Jessica cleared the treetops but from her vantage, the ground looked like an enormous meteorite rushing up at her. Fortunately, the tall pines and oak trees surrounding a grassy field served as a wind buffer, enabling her to level the chute. She pulled hard on the steering toggles and the chute flared braking her drop velocity but filled with a gusty morning breeze became a sail that pushed her dangling in a lateral direction. She glided uneventfully save the occasional flutter of her chute until realizing she was headed for a tall, chain-link fence bordering a one-story shopping center. Once again she yanked on the toggles. This time the chute pitched further up then settled after losing momentum. Her feet finally touched the ground and she rolled just as Martin had instructed.

Before she could shed her parachute Martin was standing over her holding the briefcase and with an index finger positioned vertically across his lips.

“Are you hurt?” he whispered.

“I thought I was going to land on that building,” she answered in a trembling whisper.

“Are you kidding? You nailed it” – he bent over and released her chute – “but you need to take off the outfit.”

“Wait, joining the Mile High Club doesn’t mean you can....”

“No, no, just the jumpsuit, we have to blend,” he clarified while dragging and clumping her chute into a wad.

“I know, I was joking, Martin.”

Jessica’s mix of courage and humor inspired and refreshed Martin and he wanted to tell her how beguiling she looked in the glow of the parking lot’s security lamps.
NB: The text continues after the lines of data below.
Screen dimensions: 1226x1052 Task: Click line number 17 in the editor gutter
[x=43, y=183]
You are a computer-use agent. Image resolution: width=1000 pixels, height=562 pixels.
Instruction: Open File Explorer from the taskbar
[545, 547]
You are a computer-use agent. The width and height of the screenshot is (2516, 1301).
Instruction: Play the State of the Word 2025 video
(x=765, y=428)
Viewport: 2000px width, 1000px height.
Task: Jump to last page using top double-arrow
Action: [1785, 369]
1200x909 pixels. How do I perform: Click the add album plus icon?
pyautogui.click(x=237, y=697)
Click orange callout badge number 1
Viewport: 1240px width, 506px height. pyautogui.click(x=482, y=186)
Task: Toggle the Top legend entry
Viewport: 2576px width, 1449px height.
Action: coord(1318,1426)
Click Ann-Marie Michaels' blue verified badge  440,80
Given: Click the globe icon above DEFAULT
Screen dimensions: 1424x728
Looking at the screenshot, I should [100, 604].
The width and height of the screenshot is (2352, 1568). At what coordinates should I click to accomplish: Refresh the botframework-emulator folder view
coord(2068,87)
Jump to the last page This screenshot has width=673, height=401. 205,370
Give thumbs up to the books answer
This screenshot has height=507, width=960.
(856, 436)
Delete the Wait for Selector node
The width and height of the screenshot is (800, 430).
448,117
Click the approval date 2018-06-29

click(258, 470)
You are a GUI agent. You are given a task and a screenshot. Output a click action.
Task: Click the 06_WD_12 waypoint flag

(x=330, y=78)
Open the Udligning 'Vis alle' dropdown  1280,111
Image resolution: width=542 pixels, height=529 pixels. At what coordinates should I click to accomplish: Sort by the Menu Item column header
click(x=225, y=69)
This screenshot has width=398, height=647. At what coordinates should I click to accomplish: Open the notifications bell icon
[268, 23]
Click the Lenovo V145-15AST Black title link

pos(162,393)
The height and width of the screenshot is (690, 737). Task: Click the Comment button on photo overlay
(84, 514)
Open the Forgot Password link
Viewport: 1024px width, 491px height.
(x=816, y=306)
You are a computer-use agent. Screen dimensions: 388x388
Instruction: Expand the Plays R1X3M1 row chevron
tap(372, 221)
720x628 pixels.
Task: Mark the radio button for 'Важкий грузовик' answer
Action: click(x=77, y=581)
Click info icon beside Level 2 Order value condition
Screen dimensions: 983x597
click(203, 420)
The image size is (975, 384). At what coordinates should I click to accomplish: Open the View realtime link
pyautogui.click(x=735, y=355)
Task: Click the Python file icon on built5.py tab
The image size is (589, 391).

He wanted to say she was sensuous even when leaned back on her elbows in the grass wearing the too-large jumpsuit, her dark hair disheveled and talking about landing on buildings. But he just smiled. This was no time for romantic banter. He had spotted a security guard at the other end of the sprawling one-story mall before they landed and he might already be on the phone with authorities.

Down the street, there was a large automobile and recreational vehicle dealership that maintained facilities on both sides of Cortez Boulevard, a six-lane highway leading to Brooksville. He figured there would be at least two more security guards and lots of cameras trained on those pricey cars, trucks and recreational vehicles.

“Veterans Expressway is a few miles that way,” he said in a calm voice and pointed east. “That’s where we’re headed when I get back. Meet me at that little bus stop on the other side of the intersection in thirty minutes. I’m going shopping for a vehicle.”

“I’m tired” - Jessica stood, unzipped the jumpsuit and stepped out of it - “I need sleep.” She dramatized the proclamation by protruding her bottom lip and exhaling upward which shifted a tress of hair from over an eye.

Guilt pierced Martin’s conscience like a matador’s banderilla. He was compelled to offer her another opportunity to walk away. It weighted him that this long grieving widow had left a safe existence in a small Colorado town for a dangerous life on the run with a man she barely knew, a man who barely knew himself. There was a wedge between his emergent infatuation and his desire to extract her from the situation. Urging her to get on the first flight to Colorado would be the right thing to do, even if it meant losing her.

“Maybe I should book you a flight home when we get to Tampa, just until I can figure things out,” he suggested.

Jessica’s response was a meld of hurt and rile. “Are you trying to get rid of me, again, after everything that’s happened?”

“No, but I almost got you killed, twice in twenty-four hours.”

Jessica held her gaze, hoping his eyes would reveal more than his words conveyed. Unsure of his mixed signals, she simply turned and made her way east, parallel to the ten-foot-high fence.

Martin could barely suppress an overwhelming desire to stop her and tell her how much he wanted her to stay as she disappeared into the night.